Now adding to that conversation, there are new concerns over the mental health of concealed carry permit gun owners in this state.
The Ohio Attorney General’s office confirmed that more than 100 people in the state have been deemed mentally incompetent by a court, but still have permits to carry concealed guns.
To decrease gun violence, Attorney General Yost said officials need to start enforcing the laws that already exist.
“Just get started with something,” said Ellen Kramer, a mother from Brecksville.
It’s a similar sentiment we’ve heard echoed across the country in the two weeks since the mass shootings that left 31 people dead in Dayton and El Paso and again Saturday from protesters, like Ellen Kramer, at the Moms Demand Action rally in Cleveland.
“I'm not blaming it on any one thing. There's a variety of things that go into it, so address it where you can,” Kramer said.
Attorney General Yost said the first step is to enforce laws already in place.
It's illegal for anyone ruled mentally incompetent by a court to own guns, but Yost said more than one hundred people who were ruled incompetent might still have their concealed carry permits.
It’s still unclear who was supposed to be following up to make sure those permits were revoked, but according to an agreement signed Friday, the Ohio Department of Public Safety will now be responsible for those checks.

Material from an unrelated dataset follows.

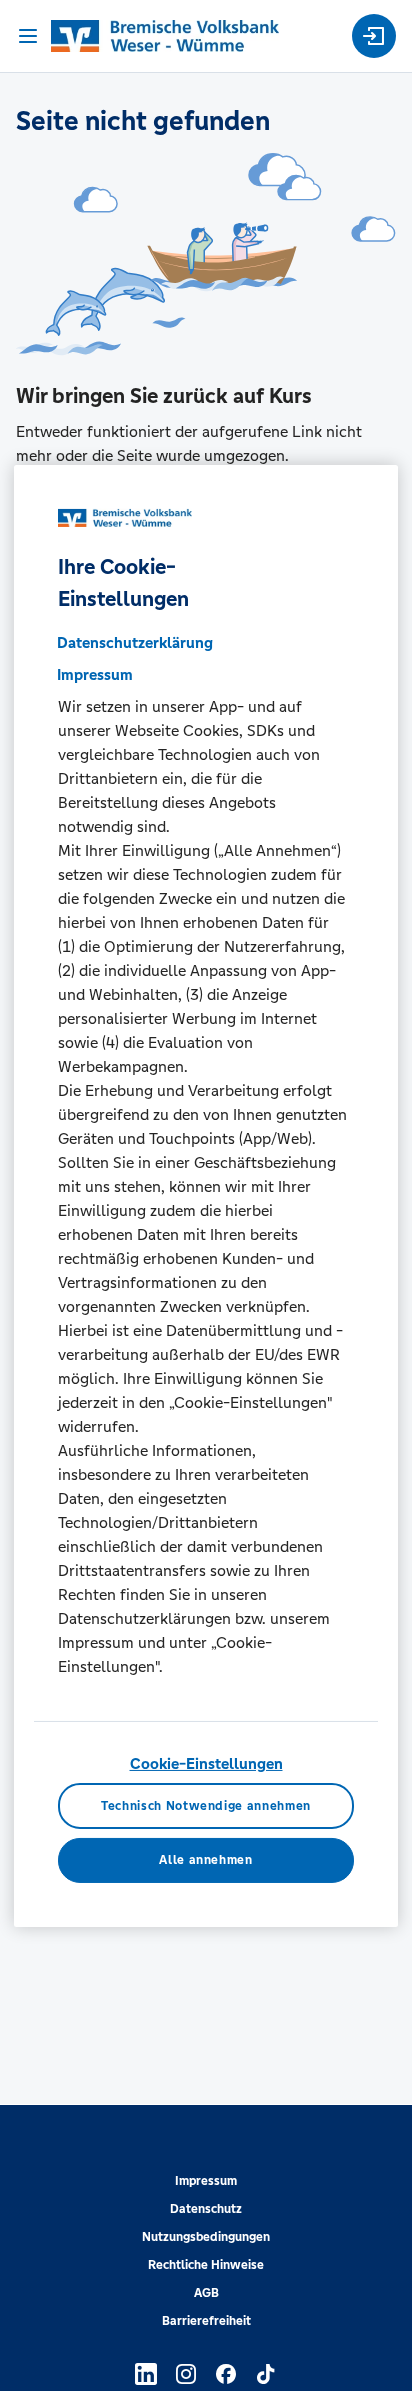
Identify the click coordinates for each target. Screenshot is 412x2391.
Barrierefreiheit (206, 2321)
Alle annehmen (205, 1860)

Governor Mike DeWine has already proposed a 17-point plan to address gun violence—one of them is a red flag law.
It would let family members or police ask a court to take away someone’s guns if they’re determined to be a risk to themselves or others.
"It's not seizing somebody's property without due process. That was the stick, that was the issue that couldn't get resolved in the past. We've worked with voices across the broad array of concerned, we believe we have those sorted out,” Ohio Lt. Gov. Jon Husted said.

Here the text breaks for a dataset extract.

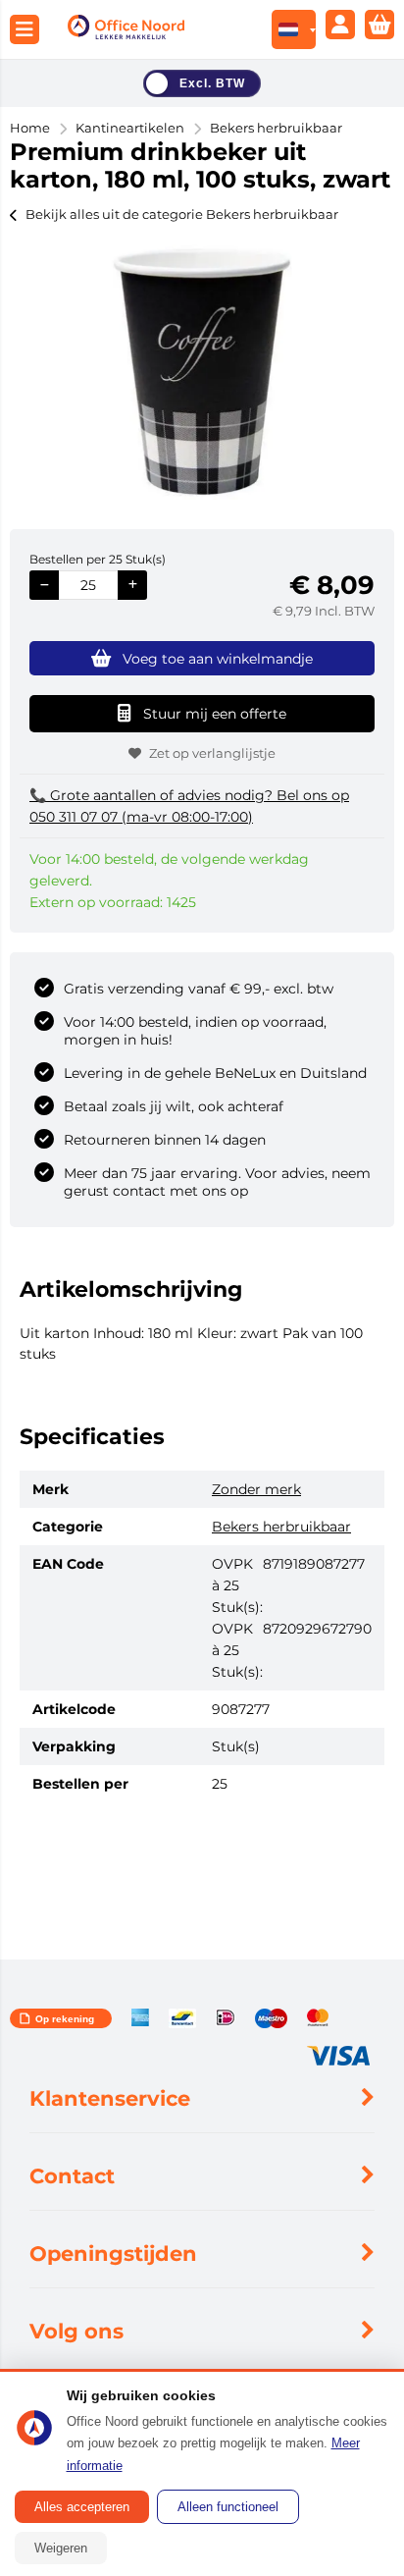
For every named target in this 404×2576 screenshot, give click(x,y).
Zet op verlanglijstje (212, 753)
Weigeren (60, 2548)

The red flag law was just one of the topics discussed at Saturday’s rally.
Senator Sherrod Brown and Congressman Tim Ryan both came out to show their support. Ryan said a red flag law proposal is in the works in Congress, and he’s hoping to get the ball moving on tougher background checks too.
“There's huge loopholes, so if you buy a weapon at a gun show, you don't need a background check," Ryan said. "We're trying to close those loopholes. We see the gun deaths every day in Cleveland and Youngstown and Akron and we've got work to do,” Ryan said.
But while he and Ryan are in agreement on red flag laws, republican State Senator Matt Dolan has a different opinion on checks.
“A background check, while it's going to be helpful, is not necessarily going to address the real problem. That is someone having a gun in their hands with malintent. And that's what we have to get to,” Dolan said.
News 5 reached out to the Ohio Department of Public Safety to see why they had not been checking concealed carry permit holders in the past, but we have not heard back yet.